TASK INSTRUCTIONS: Whenever a line in the data contains "each", show that line.

★ ★ ★ ★ ★

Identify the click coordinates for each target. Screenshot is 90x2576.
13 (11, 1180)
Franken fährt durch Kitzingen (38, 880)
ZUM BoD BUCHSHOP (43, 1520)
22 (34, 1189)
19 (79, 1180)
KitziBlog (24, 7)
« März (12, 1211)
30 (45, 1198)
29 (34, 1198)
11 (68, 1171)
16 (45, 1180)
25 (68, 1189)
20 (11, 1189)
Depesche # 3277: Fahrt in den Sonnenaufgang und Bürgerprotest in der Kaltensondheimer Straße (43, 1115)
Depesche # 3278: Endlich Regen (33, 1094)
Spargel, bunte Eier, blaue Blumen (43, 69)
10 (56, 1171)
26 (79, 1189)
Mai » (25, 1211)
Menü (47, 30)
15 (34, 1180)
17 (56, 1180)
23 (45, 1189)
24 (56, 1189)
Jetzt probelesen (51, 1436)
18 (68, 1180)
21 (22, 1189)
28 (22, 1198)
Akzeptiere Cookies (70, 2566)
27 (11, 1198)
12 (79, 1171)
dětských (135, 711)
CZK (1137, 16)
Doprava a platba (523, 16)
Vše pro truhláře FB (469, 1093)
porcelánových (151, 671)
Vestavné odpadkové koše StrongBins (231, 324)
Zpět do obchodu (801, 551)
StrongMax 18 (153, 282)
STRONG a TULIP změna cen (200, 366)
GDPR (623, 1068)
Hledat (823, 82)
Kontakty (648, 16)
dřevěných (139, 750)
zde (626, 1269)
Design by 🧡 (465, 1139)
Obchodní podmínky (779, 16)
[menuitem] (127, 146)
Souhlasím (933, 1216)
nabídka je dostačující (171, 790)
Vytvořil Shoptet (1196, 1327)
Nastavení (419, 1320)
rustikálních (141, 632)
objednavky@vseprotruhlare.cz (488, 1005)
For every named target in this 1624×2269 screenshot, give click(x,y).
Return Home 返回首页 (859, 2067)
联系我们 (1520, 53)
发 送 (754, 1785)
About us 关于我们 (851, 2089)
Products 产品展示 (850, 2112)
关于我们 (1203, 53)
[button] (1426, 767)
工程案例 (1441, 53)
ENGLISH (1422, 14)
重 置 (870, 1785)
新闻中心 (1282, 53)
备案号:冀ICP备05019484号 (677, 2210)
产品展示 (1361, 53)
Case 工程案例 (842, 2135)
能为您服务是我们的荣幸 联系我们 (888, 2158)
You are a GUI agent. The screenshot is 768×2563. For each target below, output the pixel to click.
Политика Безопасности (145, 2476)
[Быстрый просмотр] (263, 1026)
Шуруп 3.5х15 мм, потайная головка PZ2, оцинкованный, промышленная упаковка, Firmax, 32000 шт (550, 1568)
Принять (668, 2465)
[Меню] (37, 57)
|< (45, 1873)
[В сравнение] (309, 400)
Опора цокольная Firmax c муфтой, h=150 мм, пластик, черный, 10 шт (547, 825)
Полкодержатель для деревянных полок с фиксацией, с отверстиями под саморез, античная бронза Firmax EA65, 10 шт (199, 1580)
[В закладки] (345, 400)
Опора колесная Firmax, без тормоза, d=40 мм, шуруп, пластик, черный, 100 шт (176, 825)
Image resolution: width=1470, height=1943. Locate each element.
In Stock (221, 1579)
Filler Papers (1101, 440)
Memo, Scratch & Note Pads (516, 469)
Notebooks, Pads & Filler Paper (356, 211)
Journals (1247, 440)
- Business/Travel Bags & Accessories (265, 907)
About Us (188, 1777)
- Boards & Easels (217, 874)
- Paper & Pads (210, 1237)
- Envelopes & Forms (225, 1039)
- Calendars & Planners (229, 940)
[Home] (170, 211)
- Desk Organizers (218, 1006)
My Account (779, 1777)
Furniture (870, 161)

★ ★ ★ ★ ★

RESPONSE FOR THIS EXERCISE:
Identify the click coordinates for each target. Screenshot is 90x2576.
You are a GUI agent. The screenshot is 768×2563. For each target below, output the pixel to click.
Image resolution: width=1470, height=1943. Locate each element.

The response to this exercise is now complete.